Con-way Inc. on Wednesday, Feb. 2, reported net income for the fourth quarter of 2010 of $2.4 million compared to a fourth-quarter 2009 net loss of $1.9 million. Revenue was $1.21 billion, an 8.7 percent increase. Operating income was $15.8 million compared to $17.3 million.
For the full-year 2010, Con-way reported net income of $4.0 million compared to a full-year 2009 net loss of $110.9 million. Revenue was $4.95 billion, a 16.0 percent increase. Operating income of $78.2 million was improved from an operating loss of $25.9 million.
“Con-way’s principal business units managed through an unsettled economy in 2010, concluding the year with solid operating discipline,” said Douglas Stotlar, president and chief executive officer of the Ann Arbor, Mich.-based company. In the fourth quarter, Con-way Freight, the company’s less-than-truckload unit, reported improved yield as a combination of pricing actions and proactive account management increased revenue per hundredweight, and helped maintain network volumes at more efficient levels. Tonnage per day was essentially flat compared to the previous-year fourth quarter.

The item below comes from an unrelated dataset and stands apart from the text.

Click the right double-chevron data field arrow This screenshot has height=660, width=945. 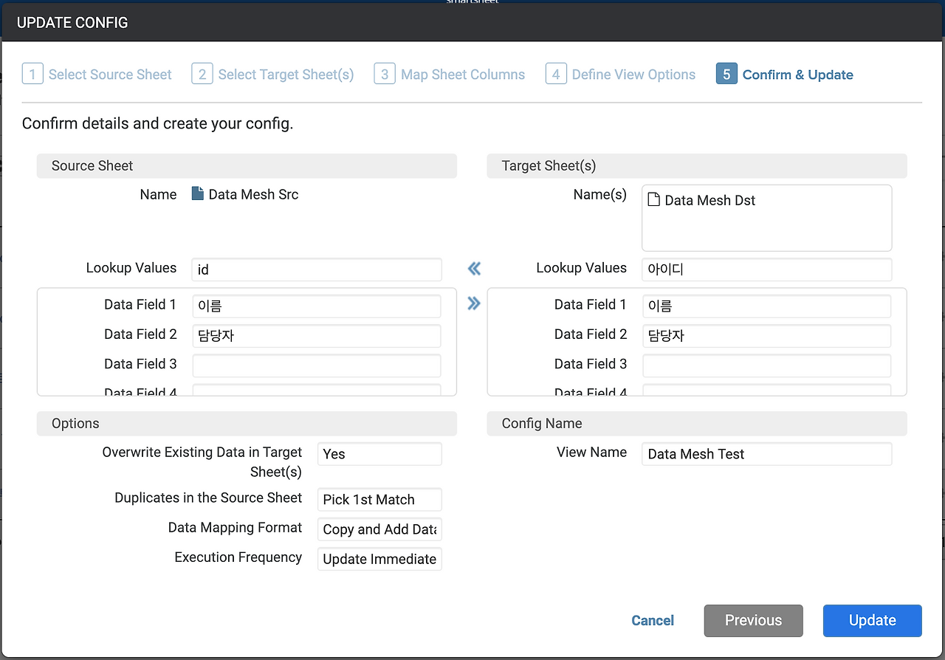[x=474, y=303]
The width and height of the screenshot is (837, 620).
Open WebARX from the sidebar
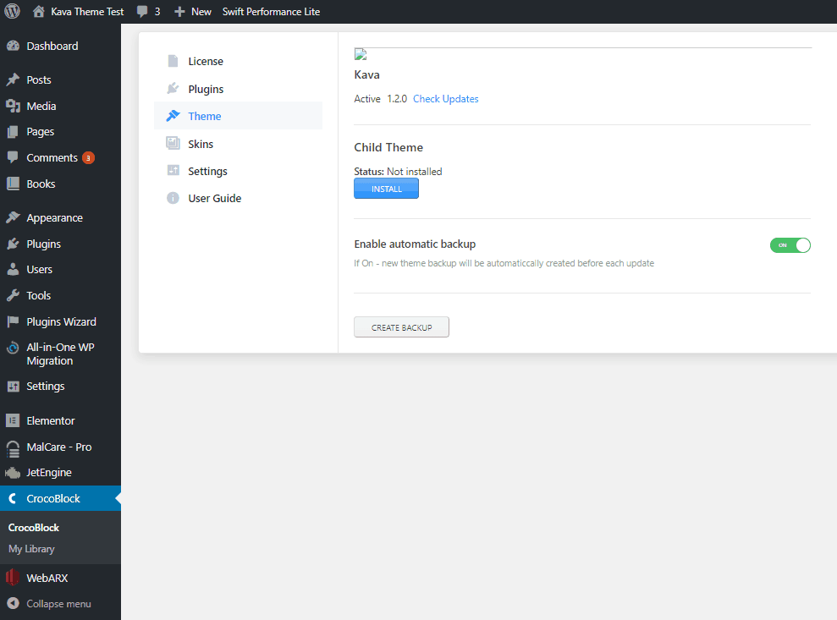pyautogui.click(x=47, y=577)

“We were disappointed with Con-way Freight’s fourth-quarter profits, which were affected by a spike in health care costs,” Stotlar said. “That issue aside, we were encouraged with results of our operating cost-reduction initiatives begun last August. In less than five months, we’ve reversed the negative trajectory in primary operating cost and efficiency metrics, which are returning to historical norms. As we move into 2011, our focus will be on vigilant cost control, network efficiency and yield management.”

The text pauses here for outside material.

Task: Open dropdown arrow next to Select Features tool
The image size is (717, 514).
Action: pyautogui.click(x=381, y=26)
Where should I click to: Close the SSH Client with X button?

Menlo Worldwide Logistics reported a solid fourth quarter, successfully navigating a changing market for outsourced logistics services. “Menlo completed a commendable year, executing well against its plan, managing costs and exceeding customer goals,” Stotlar said. “Headed into 2011, Menlo remains well positioned in its markets with a global footprint and service portfolio that is aligned with customer needs.”
In the fourth quarter, Con-way Truckload reported improved key operating and productivity measures compared to the third quarter. A fourth-quarter income decline compared to 2009 was attributed in part to lower total miles, which led to a decline in tractor productivity and reflected changes in fleet composition that had fewer higher-mileage driver teams and proportionally more single driver trucks.

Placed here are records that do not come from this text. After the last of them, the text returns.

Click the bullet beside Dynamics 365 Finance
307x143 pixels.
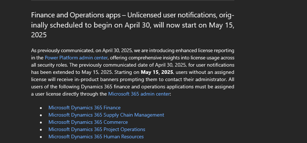coord(41,108)
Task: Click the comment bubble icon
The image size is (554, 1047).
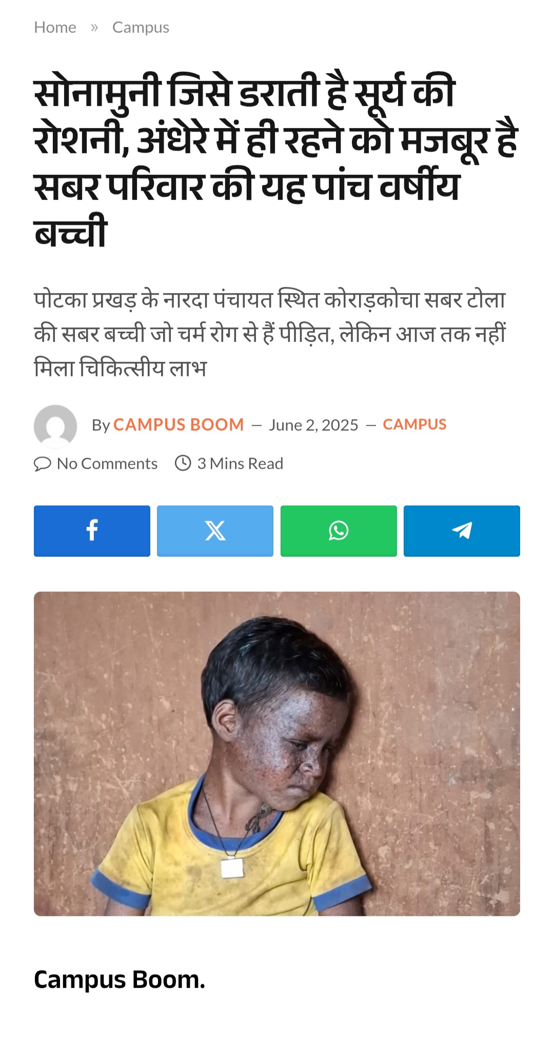Action: pyautogui.click(x=42, y=464)
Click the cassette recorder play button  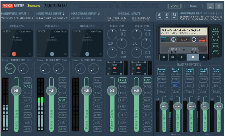click(182, 57)
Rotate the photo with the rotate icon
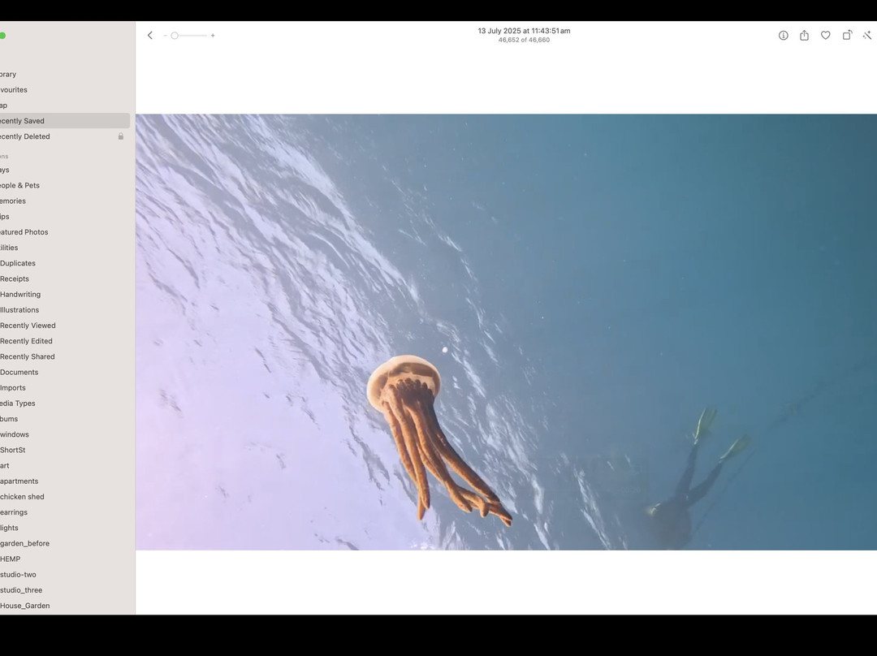This screenshot has width=877, height=656. (x=846, y=36)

“Our truckload unit operated well, reducing empty miles and increasing average loaded miles in the fourth quarter,” said Stotlar. “We have good balance in the network and are well positioned to increase asset utilization as we refine the business mix and expand opportunities for dedicated teams. If the apparent firming of market demand continues, prospects for profitable growth should be encouraging.”
The company also announced that Michael Morris has been named senior vice president and treasurer. Morris, who is based at Con-way’s corporate office in Ann Arbor, joins the company from Kulicke and Soffa Industries Inc., where he served as chief financial officer since 2009, and as vice president of finance and treasurer beginning in 2006. Prior to that, he was assistant treasurer at Constellation Energy Group Inc. from 2005 to 2006. Previously, he held various positions of increasing responsibility at the treasurer’s office of General Motors Corp.
“We are pleased to welcome Mike to the Con-way team,” said Stephen Bruffett, the company’s executive vice president and chief financial officer. “He brings a strong base of diverse experience, and we look forward to his perspective and contributions.”